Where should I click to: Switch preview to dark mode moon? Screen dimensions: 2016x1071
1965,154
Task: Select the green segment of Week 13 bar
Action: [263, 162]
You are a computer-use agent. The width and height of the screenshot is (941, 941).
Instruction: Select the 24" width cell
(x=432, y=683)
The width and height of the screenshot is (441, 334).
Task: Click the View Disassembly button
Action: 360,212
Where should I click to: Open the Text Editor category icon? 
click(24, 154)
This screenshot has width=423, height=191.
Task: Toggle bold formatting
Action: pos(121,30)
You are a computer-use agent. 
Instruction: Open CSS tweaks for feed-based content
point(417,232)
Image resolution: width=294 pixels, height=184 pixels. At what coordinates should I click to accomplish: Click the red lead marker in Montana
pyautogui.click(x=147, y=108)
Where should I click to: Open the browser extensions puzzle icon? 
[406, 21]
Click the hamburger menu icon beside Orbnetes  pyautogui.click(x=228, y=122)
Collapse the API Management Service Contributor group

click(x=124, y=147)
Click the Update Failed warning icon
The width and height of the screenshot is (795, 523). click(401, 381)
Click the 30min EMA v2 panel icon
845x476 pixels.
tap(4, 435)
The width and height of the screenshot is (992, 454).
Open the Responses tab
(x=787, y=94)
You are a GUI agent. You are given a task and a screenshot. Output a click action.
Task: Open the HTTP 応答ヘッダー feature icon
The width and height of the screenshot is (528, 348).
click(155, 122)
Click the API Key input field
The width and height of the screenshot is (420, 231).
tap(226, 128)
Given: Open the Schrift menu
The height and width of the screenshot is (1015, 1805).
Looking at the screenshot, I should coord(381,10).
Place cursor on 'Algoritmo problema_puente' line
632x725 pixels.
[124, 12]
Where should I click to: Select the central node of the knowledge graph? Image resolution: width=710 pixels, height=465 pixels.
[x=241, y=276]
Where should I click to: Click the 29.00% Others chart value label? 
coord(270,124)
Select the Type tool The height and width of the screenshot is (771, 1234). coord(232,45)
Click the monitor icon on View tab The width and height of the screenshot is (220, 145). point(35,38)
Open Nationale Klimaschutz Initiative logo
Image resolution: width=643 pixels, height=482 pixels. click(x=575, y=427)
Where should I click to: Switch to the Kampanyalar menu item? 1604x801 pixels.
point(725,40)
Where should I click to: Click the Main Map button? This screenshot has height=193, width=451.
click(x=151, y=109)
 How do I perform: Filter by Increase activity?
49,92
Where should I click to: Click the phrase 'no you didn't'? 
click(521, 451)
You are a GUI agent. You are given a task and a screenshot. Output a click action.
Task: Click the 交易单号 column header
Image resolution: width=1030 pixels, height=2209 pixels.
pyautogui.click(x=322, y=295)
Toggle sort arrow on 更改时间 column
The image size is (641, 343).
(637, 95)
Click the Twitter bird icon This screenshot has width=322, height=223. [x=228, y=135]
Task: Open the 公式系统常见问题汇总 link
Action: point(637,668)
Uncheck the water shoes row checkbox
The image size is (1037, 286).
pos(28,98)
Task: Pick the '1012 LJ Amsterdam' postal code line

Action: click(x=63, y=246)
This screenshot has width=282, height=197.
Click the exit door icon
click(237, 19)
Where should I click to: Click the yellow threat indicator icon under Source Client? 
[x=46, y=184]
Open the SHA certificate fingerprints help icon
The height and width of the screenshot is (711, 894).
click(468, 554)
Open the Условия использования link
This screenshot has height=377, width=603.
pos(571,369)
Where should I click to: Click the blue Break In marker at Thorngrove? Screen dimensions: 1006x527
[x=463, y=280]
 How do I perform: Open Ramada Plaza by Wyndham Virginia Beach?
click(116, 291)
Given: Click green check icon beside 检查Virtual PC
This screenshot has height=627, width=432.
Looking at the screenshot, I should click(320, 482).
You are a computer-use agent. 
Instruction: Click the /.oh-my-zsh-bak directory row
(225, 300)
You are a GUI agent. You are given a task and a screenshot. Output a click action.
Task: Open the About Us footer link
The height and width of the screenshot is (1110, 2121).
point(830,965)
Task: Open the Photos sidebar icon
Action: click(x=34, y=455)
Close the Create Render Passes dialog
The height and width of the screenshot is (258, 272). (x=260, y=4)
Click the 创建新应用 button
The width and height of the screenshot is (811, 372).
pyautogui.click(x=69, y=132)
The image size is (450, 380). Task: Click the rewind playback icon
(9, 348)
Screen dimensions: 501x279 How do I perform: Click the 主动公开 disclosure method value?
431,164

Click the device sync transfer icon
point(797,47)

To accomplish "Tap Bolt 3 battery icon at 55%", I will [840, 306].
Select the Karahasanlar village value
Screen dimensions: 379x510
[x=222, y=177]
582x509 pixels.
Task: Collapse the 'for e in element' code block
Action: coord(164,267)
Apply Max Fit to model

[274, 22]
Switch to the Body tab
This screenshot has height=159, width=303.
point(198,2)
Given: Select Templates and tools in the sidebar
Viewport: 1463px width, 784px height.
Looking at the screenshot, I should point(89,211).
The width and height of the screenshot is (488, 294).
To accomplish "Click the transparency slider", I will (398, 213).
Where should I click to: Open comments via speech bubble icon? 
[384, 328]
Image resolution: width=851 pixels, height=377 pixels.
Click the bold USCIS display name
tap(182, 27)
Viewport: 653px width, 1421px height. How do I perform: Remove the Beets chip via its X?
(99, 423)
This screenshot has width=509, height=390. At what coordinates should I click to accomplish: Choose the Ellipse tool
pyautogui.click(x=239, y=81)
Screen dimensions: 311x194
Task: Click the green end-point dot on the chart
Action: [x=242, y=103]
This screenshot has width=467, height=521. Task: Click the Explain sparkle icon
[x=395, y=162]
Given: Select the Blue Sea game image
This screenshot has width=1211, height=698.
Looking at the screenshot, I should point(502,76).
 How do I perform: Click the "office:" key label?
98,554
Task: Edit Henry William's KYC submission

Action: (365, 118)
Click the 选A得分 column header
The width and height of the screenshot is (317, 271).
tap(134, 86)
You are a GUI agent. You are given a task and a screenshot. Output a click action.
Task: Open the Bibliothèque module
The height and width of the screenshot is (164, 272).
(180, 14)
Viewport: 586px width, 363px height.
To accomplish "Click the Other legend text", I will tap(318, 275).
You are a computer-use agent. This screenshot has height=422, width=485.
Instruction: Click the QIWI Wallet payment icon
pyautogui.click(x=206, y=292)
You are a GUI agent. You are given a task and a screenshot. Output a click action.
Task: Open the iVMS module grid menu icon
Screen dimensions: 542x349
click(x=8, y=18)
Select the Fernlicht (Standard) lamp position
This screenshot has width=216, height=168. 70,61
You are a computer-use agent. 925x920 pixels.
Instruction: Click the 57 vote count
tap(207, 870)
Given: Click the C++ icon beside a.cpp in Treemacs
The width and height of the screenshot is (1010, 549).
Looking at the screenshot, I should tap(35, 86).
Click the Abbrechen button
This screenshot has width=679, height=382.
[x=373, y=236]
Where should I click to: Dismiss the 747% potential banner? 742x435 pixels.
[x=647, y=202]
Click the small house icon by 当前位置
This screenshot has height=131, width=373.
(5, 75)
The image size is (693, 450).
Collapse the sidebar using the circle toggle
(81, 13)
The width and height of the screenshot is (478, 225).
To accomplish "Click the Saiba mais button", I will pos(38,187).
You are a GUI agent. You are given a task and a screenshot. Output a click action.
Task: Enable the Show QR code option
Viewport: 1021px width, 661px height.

........

Render every line of the material above as a Markdown table with the columns Row and Text. Number the lines in order and skip any blank lines.

| Row | Text |
|---|---|
| 1 | Where should I click to: Switch preview to dark mode moon? Screen dimensions: 2016x1071 |
| 2 | 1965,154 |
| 3 | Task: Select the green segment of Week 13 bar |
| 4 | Action: [263, 162] |
| 5 | You are a computer-use agent. The width and height of the screenshot is (941, 941). |
| 6 | Instruction: Select the 24" width cell |
| 7 | (x=432, y=683) |
| 8 | The width and height of the screenshot is (441, 334). |
| 9 | Task: Click the View Disassembly button |
| 10 | Action: 360,212 |
| 11 | Where should I click to: Open the Text Editor category icon?  |
| 12 | click(24, 154) |
| 13 | This screenshot has width=423, height=191. |
| 14 | Task: Toggle bold formatting |
| 15 | Action: pos(121,30) |
| 16 | You are a computer-use agent.  |
| 17 | Instruction: Open CSS tweaks for feed-based content |
| 18 | point(417,232) |
| 19 | Image resolution: width=294 pixels, height=184 pixels. At what coordinates should I click to accomplish: Click the red lead marker in Montana |
| 20 | pyautogui.click(x=147, y=108) |
| 21 | Where should I click to: Open the browser extensions puzzle icon?  |
| 22 | [406, 21] |
| 23 | Click the hamburger menu icon beside Orbnetes  pyautogui.click(x=228, y=122) |
| 24 | Collapse the API Management Service Contributor group |
| 25 | click(x=124, y=147) |
| 26 | Click the Update Failed warning icon |
| 27 | The width and height of the screenshot is (795, 523). click(401, 381) |
| 28 | Click the 30min EMA v2 panel icon |
| 29 | 845x476 pixels. |
| 30 | tap(4, 435) |
| 31 | The width and height of the screenshot is (992, 454). |
| 32 | Open the Responses tab |
| 33 | (x=787, y=94) |
| 34 | You are a GUI agent. You are given a task and a screenshot. Output a click action. |
| 35 | Task: Open the HTTP 応答ヘッダー feature icon |
| 36 | The width and height of the screenshot is (528, 348). |
| 37 | click(155, 122) |
| 38 | Click the API Key input field |
| 39 | The width and height of the screenshot is (420, 231). |
| 40 | tap(226, 128) |
| 41 | Given: Open the Schrift menu |
| 42 | The height and width of the screenshot is (1015, 1805). |
| 43 | Looking at the screenshot, I should coord(381,10). |
| 44 | Place cursor on 'Algoritmo problema_puente' line |
| 45 | 632x725 pixels. |
| 46 | [124, 12] |
| 47 | Where should I click to: Select the central node of the knowledge graph? Image resolution: width=710 pixels, height=465 pixels. |
| 48 | [x=241, y=276] |
| 49 | Where should I click to: Click the 29.00% Others chart value label?  |
| 50 | coord(270,124) |
| 51 | Select the Type tool The height and width of the screenshot is (771, 1234). coord(232,45) |
| 52 | Click the monitor icon on View tab The width and height of the screenshot is (220, 145). point(35,38) |
| 53 | Open Nationale Klimaschutz Initiative logo |
| 54 | Image resolution: width=643 pixels, height=482 pixels. click(x=575, y=427) |
| 55 | Where should I click to: Switch to the Kampanyalar menu item? 1604x801 pixels. |
| 56 | point(725,40) |
| 57 | Where should I click to: Click the Main Map button? This screenshot has height=193, width=451. |
| 58 | click(x=151, y=109) |
| 59 |  How do I perform: Filter by Increase activity? |
| 60 | 49,92 |
| 61 | Where should I click to: Click the phrase 'no you didn't'?  |
| 62 | click(521, 451) |
| 63 | You are a GUI agent. You are given a task and a screenshot. Output a click action. |
| 64 | Task: Click the 交易单号 column header |
| 65 | Image resolution: width=1030 pixels, height=2209 pixels. |
| 66 | pyautogui.click(x=322, y=295) |
| 67 | Toggle sort arrow on 更改时间 column |
| 68 | The image size is (641, 343). |
| 69 | (637, 95) |
| 70 | Click the Twitter bird icon This screenshot has width=322, height=223. [x=228, y=135] |
| 71 | Task: Open the 公式系统常见问题汇总 link |
| 72 | Action: point(637,668) |
| 73 | Uncheck the water shoes row checkbox |
| 74 | The image size is (1037, 286). |
| 75 | pos(28,98) |
| 76 | Task: Pick the '1012 LJ Amsterdam' postal code line |
| 77 | Action: click(x=63, y=246) |
| 78 | This screenshot has width=282, height=197. |
| 79 | Click the exit door icon |
| 80 | click(237, 19) |
| 81 | Where should I click to: Click the yellow threat indicator icon under Source Client?  |
| 82 | [x=46, y=184] |
| 83 | Open the SHA certificate fingerprints help icon |
| 84 | The height and width of the screenshot is (711, 894). |
| 85 | click(468, 554) |
| 86 | Open the Условия использования link |
| 87 | This screenshot has height=377, width=603. |
| 88 | pos(571,369) |
| 89 | Where should I click to: Click the blue Break In marker at Thorngrove? Screen dimensions: 1006x527 |
| 90 | [x=463, y=280] |
| 91 |  How do I perform: Open Ramada Plaza by Wyndham Virginia Beach? |
| 92 | click(116, 291) |
| 93 | Given: Click green check icon beside 检查Virtual PC |
| 94 | This screenshot has height=627, width=432. |
| 95 | Looking at the screenshot, I should click(320, 482). |
| 96 | You are a computer-use agent.  |
| 97 | Instruction: Click the /.oh-my-zsh-bak directory row |
| 98 | (225, 300) |
| 99 | You are a GUI agent. You are given a task and a screenshot. Output a click action. |
| 100 | Task: Open the About Us footer link |
| 101 | The height and width of the screenshot is (1110, 2121). |
| 102 | point(830,965) |
| 103 | Task: Open the Photos sidebar icon |
| 104 | Action: click(x=34, y=455) |
| 105 | Close the Create Render Passes dialog |
| 106 | The height and width of the screenshot is (258, 272). (x=260, y=4) |
| 107 | Click the 创建新应用 button |
| 108 | The width and height of the screenshot is (811, 372). |
| 109 | pyautogui.click(x=69, y=132) |
| 110 | The image size is (450, 380). Task: Click the rewind playback icon |
| 111 | (9, 348) |
| 112 | Screen dimensions: 501x279 How do I perform: Click the 主动公开 disclosure method value? |
| 113 | 431,164 |
| 114 | Click the device sync transfer icon |
| 115 | point(797,47) |
| 116 | To accomplish "Tap Bolt 3 battery icon at 55%", I will [840, 306]. |
| 117 | Select the Karahasanlar village value |
| 118 | Screen dimensions: 379x510 |
| 119 | [x=222, y=177] |
| 120 | 582x509 pixels. |
| 121 | Task: Collapse the 'for e in element' code block |
| 122 | Action: coord(164,267) |
| 123 | Apply Max Fit to model |
| 124 | [274, 22] |
| 125 | Switch to the Body tab |
| 126 | This screenshot has height=159, width=303. |
| 127 | point(198,2) |
| 128 | Given: Select Templates and tools in the sidebar |
| 129 | Viewport: 1463px width, 784px height. |
| 130 | Looking at the screenshot, I should point(89,211). |
| 131 | The width and height of the screenshot is (488, 294). |
| 132 | To accomplish "Click the transparency slider", I will (398, 213). |
| 133 | Where should I click to: Open comments via speech bubble icon?  |
| 134 | [384, 328] |
| 135 | Image resolution: width=851 pixels, height=377 pixels. |
| 136 | Click the bold USCIS display name |
| 137 | tap(182, 27) |
| 138 | Viewport: 653px width, 1421px height. How do I perform: Remove the Beets chip via its X? |
| 139 | (99, 423) |
| 140 | This screenshot has width=509, height=390. At what coordinates should I click to accomplish: Choose the Ellipse tool |
| 141 | pyautogui.click(x=239, y=81) |
| 142 | Screen dimensions: 311x194 |
| 143 | Task: Click the green end-point dot on the chart |
| 144 | Action: [x=242, y=103] |
| 145 | This screenshot has width=467, height=521. Task: Click the Explain sparkle icon |
| 146 | [x=395, y=162] |
| 147 | Given: Select the Blue Sea game image |
| 148 | This screenshot has width=1211, height=698. |
| 149 | Looking at the screenshot, I should point(502,76). |
| 150 |  How do I perform: Click the "office:" key label? |
| 151 | 98,554 |
| 152 | Task: Edit Henry William's KYC submission |
| 153 | Action: (365, 118) |
| 154 | Click the 选A得分 column header |
| 155 | The width and height of the screenshot is (317, 271). |
| 156 | tap(134, 86) |
| 157 | You are a GUI agent. You are given a task and a screenshot. Output a click action. |
| 158 | Task: Open the Bibliothèque module |
| 159 | The height and width of the screenshot is (164, 272). |
| 160 | (180, 14) |
| 161 | Viewport: 586px width, 363px height. |
| 162 | To accomplish "Click the Other legend text", I will tap(318, 275). |
| 163 | You are a computer-use agent. This screenshot has height=422, width=485. |
| 164 | Instruction: Click the QIWI Wallet payment icon |
| 165 | pyautogui.click(x=206, y=292) |
| 166 | You are a GUI agent. You are given a task and a screenshot. Output a click action. |
| 167 | Task: Open the iVMS module grid menu icon |
| 168 | Screen dimensions: 542x349 |
| 169 | click(x=8, y=18) |
| 170 | Select the Fernlicht (Standard) lamp position |
| 171 | This screenshot has width=216, height=168. 70,61 |
| 172 | You are a computer-use agent. 925x920 pixels. |
| 173 | Instruction: Click the 57 vote count |
| 174 | tap(207, 870) |
| 175 | Given: Click the C++ icon beside a.cpp in Treemacs |
| 176 | The width and height of the screenshot is (1010, 549). |
| 177 | Looking at the screenshot, I should tap(35, 86). |
| 178 | Click the Abbrechen button |
| 179 | This screenshot has width=679, height=382. |
| 180 | [x=373, y=236] |
| 181 | Where should I click to: Dismiss the 747% potential banner? 742x435 pixels. |
| 182 | [x=647, y=202] |
| 183 | Click the small house icon by 当前位置 |
| 184 | This screenshot has height=131, width=373. |
| 185 | (5, 75) |
| 186 | The image size is (693, 450). |
| 187 | Collapse the sidebar using the circle toggle |
| 188 | (81, 13) |
| 189 | The width and height of the screenshot is (478, 225). |
| 190 | To accomplish "Click the Saiba mais button", I will pos(38,187). |
| 191 | You are a GUI agent. You are given a task and a screenshot. Output a click action. |
| 192 | Task: Enable the Show QR code option |
| 193 | Viewport: 1021px width, 661px height. |